Timeout semantics of Unbound differ radically from Bind 9

Sun Apr 10 04:43:33 UTC 2016

On Sun, Apr 10, 2016 at 4:08 AM, Aaron Hopkins <lists at die.net> wrote:
> On Sun, 10 Apr 2016, Dhalgren Tor via Unbound-users wrote:
>
> Under the covers, Tor uses eventdns.  Looking at the eventdns source
> (https://github.com/torproject/tor/blob/master/src/ext/eventdns.c), it
> appears that by default it times out after 5 seconds, and considers the
> nameserver to be down if it gets 3 timeouts in a row.
>
> If it's down, it blocks all new requests (not just for that domain) and
> tries to use the nameserver again after 10, 60, 300, 900, and 3600 seconds.

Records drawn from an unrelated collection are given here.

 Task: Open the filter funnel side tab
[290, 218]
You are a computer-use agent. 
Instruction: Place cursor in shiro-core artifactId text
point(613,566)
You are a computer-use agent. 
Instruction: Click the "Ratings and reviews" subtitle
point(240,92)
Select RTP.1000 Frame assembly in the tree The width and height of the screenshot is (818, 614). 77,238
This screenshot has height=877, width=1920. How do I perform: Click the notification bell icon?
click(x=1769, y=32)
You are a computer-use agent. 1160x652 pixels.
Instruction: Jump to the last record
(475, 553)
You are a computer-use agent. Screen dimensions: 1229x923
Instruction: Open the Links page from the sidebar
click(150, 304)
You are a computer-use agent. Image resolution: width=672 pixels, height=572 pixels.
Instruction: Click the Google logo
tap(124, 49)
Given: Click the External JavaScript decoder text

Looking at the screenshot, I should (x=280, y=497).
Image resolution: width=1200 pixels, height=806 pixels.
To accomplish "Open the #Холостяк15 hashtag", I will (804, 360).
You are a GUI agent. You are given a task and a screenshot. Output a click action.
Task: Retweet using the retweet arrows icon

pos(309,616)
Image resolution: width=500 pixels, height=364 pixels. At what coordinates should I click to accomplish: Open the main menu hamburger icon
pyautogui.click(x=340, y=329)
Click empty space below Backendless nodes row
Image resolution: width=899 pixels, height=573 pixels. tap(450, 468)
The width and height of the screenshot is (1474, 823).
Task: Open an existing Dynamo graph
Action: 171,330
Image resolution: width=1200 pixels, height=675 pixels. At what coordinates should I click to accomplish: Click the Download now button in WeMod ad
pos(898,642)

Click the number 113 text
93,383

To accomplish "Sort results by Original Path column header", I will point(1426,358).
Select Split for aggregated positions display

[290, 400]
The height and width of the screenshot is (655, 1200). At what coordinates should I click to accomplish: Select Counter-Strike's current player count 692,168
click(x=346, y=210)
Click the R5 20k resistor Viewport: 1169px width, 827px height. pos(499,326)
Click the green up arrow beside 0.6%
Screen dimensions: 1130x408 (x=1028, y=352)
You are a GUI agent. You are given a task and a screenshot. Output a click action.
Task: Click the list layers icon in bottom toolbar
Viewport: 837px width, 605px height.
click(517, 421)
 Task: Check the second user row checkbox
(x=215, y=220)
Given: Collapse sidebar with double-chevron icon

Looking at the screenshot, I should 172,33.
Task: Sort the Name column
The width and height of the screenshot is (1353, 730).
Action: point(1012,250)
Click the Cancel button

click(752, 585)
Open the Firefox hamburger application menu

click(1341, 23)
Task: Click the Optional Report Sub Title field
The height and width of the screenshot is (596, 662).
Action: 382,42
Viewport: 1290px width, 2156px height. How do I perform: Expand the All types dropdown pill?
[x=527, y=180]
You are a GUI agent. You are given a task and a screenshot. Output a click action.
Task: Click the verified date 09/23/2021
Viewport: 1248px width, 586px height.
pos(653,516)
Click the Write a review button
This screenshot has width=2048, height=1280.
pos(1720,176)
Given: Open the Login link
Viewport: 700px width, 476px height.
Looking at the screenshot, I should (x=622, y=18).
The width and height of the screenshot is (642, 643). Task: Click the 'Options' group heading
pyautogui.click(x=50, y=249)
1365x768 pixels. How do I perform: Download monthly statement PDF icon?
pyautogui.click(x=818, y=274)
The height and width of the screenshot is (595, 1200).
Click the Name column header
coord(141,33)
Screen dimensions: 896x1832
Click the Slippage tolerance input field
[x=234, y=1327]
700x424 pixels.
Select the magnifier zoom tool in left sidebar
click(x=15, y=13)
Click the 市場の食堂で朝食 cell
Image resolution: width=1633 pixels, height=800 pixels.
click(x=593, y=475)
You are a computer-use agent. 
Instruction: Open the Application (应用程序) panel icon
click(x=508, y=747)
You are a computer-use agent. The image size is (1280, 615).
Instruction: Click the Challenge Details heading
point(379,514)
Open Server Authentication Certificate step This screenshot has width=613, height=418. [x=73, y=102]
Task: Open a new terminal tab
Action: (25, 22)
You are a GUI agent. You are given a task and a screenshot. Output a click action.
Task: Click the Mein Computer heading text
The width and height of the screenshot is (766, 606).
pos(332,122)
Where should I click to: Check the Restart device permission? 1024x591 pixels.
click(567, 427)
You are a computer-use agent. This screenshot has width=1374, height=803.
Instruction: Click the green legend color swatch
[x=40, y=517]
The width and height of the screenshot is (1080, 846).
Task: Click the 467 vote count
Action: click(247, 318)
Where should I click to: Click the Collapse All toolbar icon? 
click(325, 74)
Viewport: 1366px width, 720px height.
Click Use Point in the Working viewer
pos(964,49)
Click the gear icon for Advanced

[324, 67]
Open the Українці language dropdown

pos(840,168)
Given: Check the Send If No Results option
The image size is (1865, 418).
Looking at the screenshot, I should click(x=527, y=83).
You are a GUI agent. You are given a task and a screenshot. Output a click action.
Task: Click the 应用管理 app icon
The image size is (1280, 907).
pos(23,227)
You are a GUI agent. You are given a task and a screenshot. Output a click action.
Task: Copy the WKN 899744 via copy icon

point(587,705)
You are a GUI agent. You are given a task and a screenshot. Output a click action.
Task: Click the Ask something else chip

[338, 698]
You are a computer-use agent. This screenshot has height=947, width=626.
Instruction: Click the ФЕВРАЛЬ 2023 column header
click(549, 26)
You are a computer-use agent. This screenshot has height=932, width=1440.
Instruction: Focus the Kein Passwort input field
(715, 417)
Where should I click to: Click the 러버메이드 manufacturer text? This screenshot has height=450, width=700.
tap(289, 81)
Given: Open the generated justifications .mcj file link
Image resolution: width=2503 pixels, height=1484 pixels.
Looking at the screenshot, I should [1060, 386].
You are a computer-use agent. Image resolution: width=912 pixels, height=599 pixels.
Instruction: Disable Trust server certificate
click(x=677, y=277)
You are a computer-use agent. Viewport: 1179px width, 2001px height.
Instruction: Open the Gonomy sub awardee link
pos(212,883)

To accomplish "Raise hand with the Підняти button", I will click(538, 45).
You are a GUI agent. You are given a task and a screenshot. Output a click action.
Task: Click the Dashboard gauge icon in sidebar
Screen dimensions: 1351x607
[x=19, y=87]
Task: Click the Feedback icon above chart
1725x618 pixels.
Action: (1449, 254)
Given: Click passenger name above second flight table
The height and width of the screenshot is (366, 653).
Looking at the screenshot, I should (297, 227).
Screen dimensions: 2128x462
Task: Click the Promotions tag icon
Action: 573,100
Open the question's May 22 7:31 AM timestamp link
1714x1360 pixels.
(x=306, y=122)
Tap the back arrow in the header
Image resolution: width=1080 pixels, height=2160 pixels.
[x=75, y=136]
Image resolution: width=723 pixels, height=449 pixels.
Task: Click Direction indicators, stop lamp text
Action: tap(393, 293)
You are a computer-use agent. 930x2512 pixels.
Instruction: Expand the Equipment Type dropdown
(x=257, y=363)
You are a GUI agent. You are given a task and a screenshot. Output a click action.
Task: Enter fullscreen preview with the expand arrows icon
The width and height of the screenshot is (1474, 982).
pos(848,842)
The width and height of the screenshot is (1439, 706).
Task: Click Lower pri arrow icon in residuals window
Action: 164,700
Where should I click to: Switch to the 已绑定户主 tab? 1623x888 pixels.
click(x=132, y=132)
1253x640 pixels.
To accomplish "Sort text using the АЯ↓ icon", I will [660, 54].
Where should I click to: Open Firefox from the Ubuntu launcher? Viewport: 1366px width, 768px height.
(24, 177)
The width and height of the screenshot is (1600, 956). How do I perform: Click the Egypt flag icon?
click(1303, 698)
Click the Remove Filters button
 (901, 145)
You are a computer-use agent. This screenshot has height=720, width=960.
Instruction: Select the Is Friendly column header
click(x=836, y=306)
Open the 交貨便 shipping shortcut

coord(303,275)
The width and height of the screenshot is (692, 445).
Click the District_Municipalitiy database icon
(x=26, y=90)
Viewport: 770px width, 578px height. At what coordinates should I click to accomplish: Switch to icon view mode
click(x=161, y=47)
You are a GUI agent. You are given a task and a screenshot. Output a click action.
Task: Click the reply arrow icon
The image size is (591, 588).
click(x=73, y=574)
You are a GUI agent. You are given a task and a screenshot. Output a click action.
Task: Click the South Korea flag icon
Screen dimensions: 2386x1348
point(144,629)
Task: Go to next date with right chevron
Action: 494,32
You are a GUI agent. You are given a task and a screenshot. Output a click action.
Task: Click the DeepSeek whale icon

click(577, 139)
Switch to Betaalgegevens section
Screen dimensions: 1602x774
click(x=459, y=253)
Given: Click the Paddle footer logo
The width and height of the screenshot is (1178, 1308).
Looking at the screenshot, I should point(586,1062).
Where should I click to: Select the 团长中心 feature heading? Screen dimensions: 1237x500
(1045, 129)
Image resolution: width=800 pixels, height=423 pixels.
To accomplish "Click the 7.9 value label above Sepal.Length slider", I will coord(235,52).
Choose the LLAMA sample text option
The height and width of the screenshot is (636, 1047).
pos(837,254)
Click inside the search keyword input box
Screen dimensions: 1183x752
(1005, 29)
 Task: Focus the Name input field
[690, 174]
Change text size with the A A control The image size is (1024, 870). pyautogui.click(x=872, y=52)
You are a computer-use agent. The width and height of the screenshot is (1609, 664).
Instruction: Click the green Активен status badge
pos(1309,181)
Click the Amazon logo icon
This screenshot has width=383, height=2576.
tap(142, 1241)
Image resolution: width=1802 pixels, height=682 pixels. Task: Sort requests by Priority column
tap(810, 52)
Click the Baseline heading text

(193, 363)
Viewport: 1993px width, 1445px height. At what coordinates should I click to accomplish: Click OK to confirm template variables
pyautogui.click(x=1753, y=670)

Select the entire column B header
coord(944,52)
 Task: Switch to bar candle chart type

Thank you for the rapid and insightful analysis.  I was just beginning
to think I should mention the eventdns usage in Tor as it might be
relevant.  Clearly it is.

However please note that Tor project has modified the eventdns code so
it may not match exactly the behavior of the generic version.

>> Unbound would reply to DNS queries with an appropriate SERVFAIL message
>> after ten seconds while continuing with the usual persistent effort to
>> resolve the record and then cache the result if successful.
>
> Answering with something within 15 seconds does seem important for eventdns.
>
> However, eventdns also only allows 64 requests to be in flight at once.  If
> all of those are trying to query domains that are timing out, all other
> requests will just wait.  So it would actually be better for eventdns if
> unbound would answer SERVFAIL immediately if unbound believes all of the
> nameservers for a domain are broken and it won't be retrying soon.

Interesting!  This explains why Tor relay DNS completely seizes up
when GoDaddy null-routes a relay running Unbound.

Now I have to look into whether that 64 in-flight limit might be a
performance constraint for fast exit relays.  Might want a tunable to
increase the limit.

If the Unbound team decides to create an eventdns / Tor daemon
compatibility feature please let me know via this thread.

Regards